Permalink Reply by G.Jeeva on September 20, 2011 at 3:37pm
Permalink Reply by Jessica on January 24, 2012 at 12:35am Servant, you have asked the wrong question. Romantic (emotion-based) marriage is absolutely right.
Permalink Reply by Jessica on January 24, 2012 at 12:37am Loving the world is completely different from loving ones wife/husband.
G.Jeeva said:
Love not the world, neither the things that are in the world. If any man love the world, the love of the Father is not in him. So this verses tell us not to love the worldly things that includes the topic too. God is our father he knows well when to give us in marriage and whom to give it.
Permalink Reply by Jessica on January 24, 2012 at 1:10am What is the connection between Galatians 5:24 and someone loving their husband or wife.
If there is a connection, then how can any human being (including pastors) without love/affection/lust have children.
It is not good to get confused with verses and mis-quote them.
John Peter said:
And they that are Christ's have crucified the flesh with the affections and lusts.(Galatians 5:24)

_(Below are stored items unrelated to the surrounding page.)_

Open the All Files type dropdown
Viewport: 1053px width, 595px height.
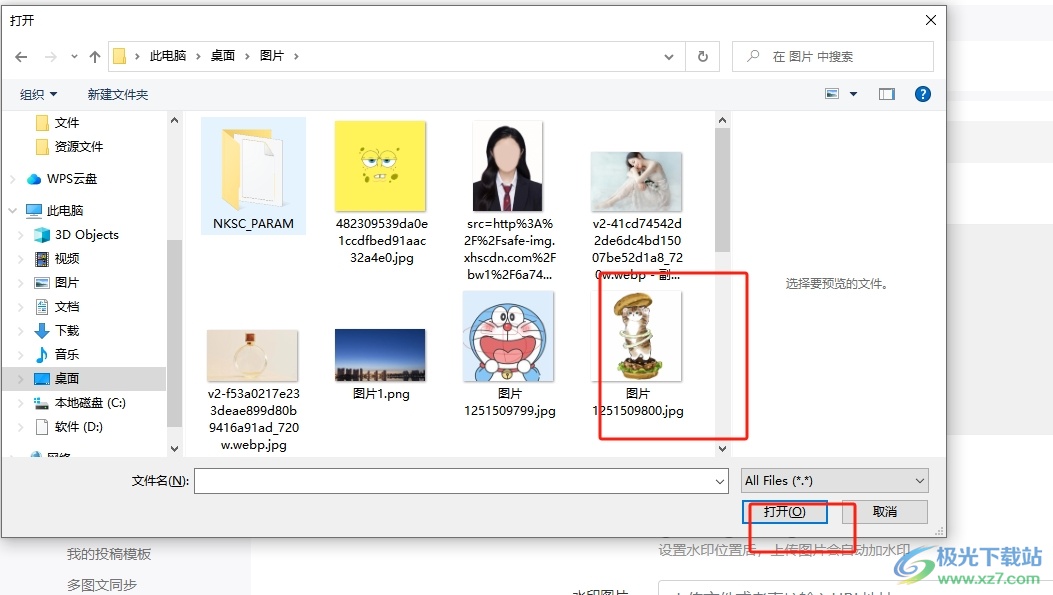coord(835,481)
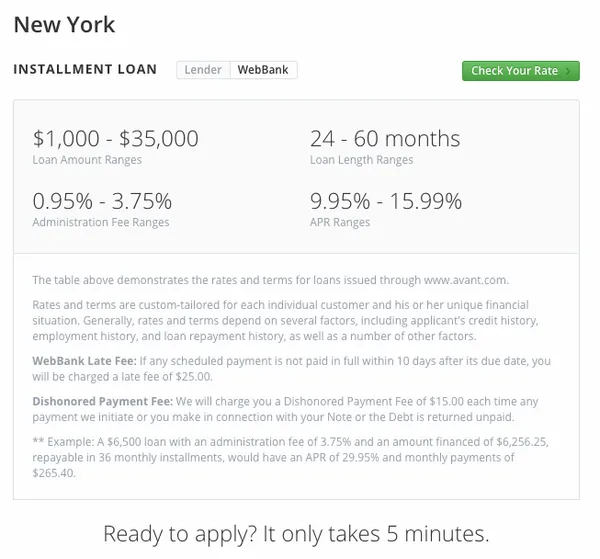Click the www.avant.com text
Image resolution: width=600 pixels, height=559 pixels.
[x=466, y=280]
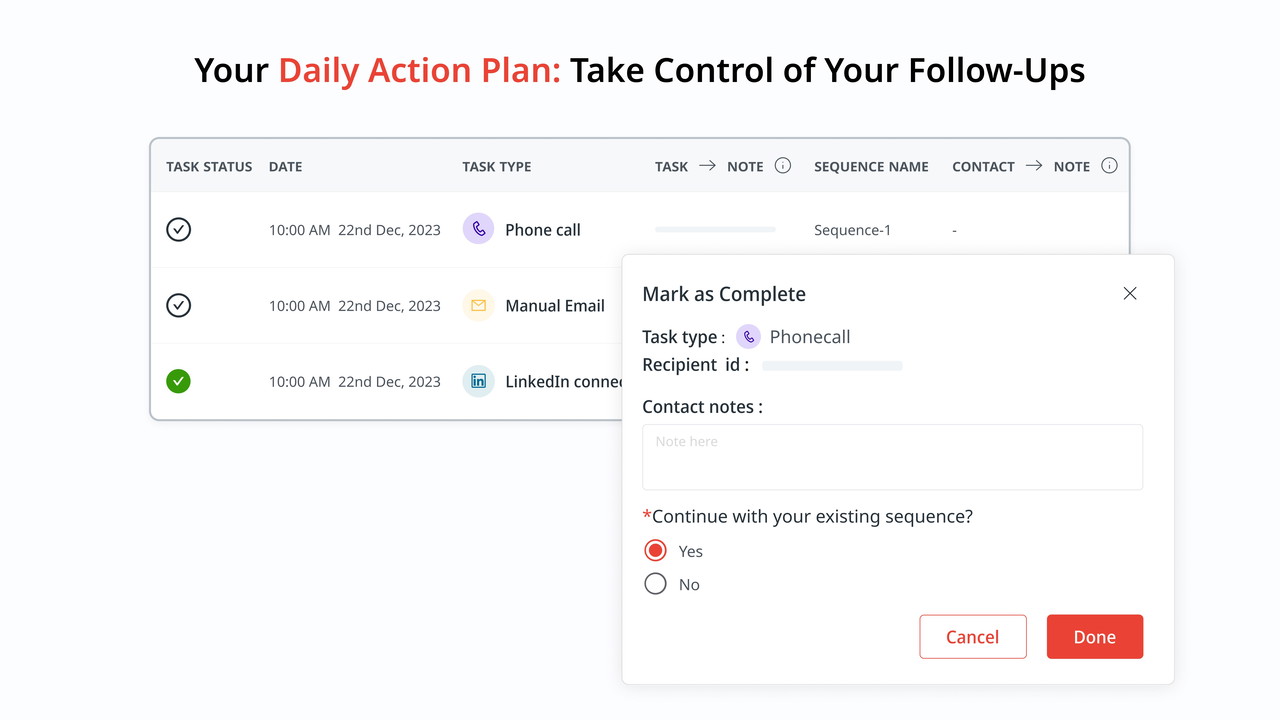Select Yes to continue existing sequence
Image resolution: width=1280 pixels, height=720 pixels.
click(655, 551)
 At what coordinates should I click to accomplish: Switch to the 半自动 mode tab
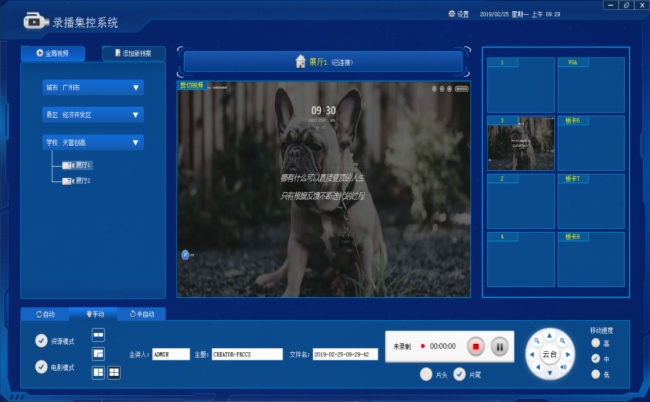point(142,314)
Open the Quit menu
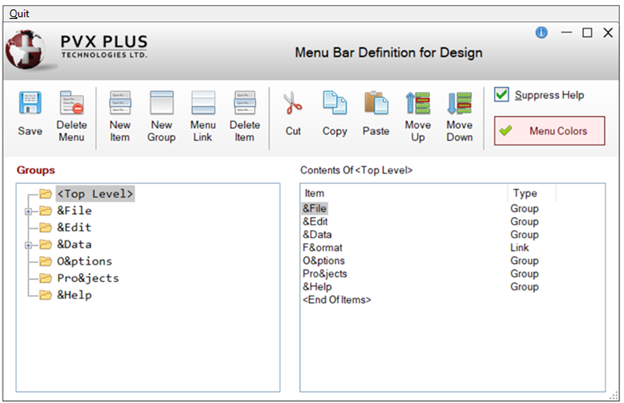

Permalink Reply by Martin Solomon on February 2, 2012 at 2:36pm Dear Friends,
In my point of view (in the biblical sense) emotional based marriage is wrong, unless the groom or his father contacts the bride's father and ask bride's hand in marriage.
It does not mean that God's will has been thwarted, because whatever happens in this world is by the will of God.
Permalink Reply by Jessica on February 2, 2012 at 9:16pm Martin,
You say " emotional based marriage is wrong, unless the groom or his father contacts the bride's father and ask bride's hand in marriage.".
I agree the part that the groom's father and the bride's father should agree for the marriage, However that is not the main concern here. The most important point here is that whether the bride and the groom, like each other and really want to marry each other. If for example the bride and the groom don't like or don't want to get married, then the parents agreeing for the marriage is nothing or completely irrelevant.
Secondly you say "whateve happens in this world is by the will of God". I cannot accept the word "WHATEVER", so are you saying that the people killed in Tsunami is the will of God. The little kids who died in the school fire is the will of God.
Permalink Reply by Martin Solomon on February 2, 2012 at 10:36pm Dear Jessica,
Let me tell you one think. I don't know about your God. But I know about my God. My God is sovereign.
My God is not the one who says " Oh my God, this kid died in this tsunami, what will I do". My God is the one whos says "I make known the end from the beginning, from ancient times, what is still to come. I say: My purpose will stand, and I will do all that I please."
Pray tell, How many kids God killed in the period of Noah?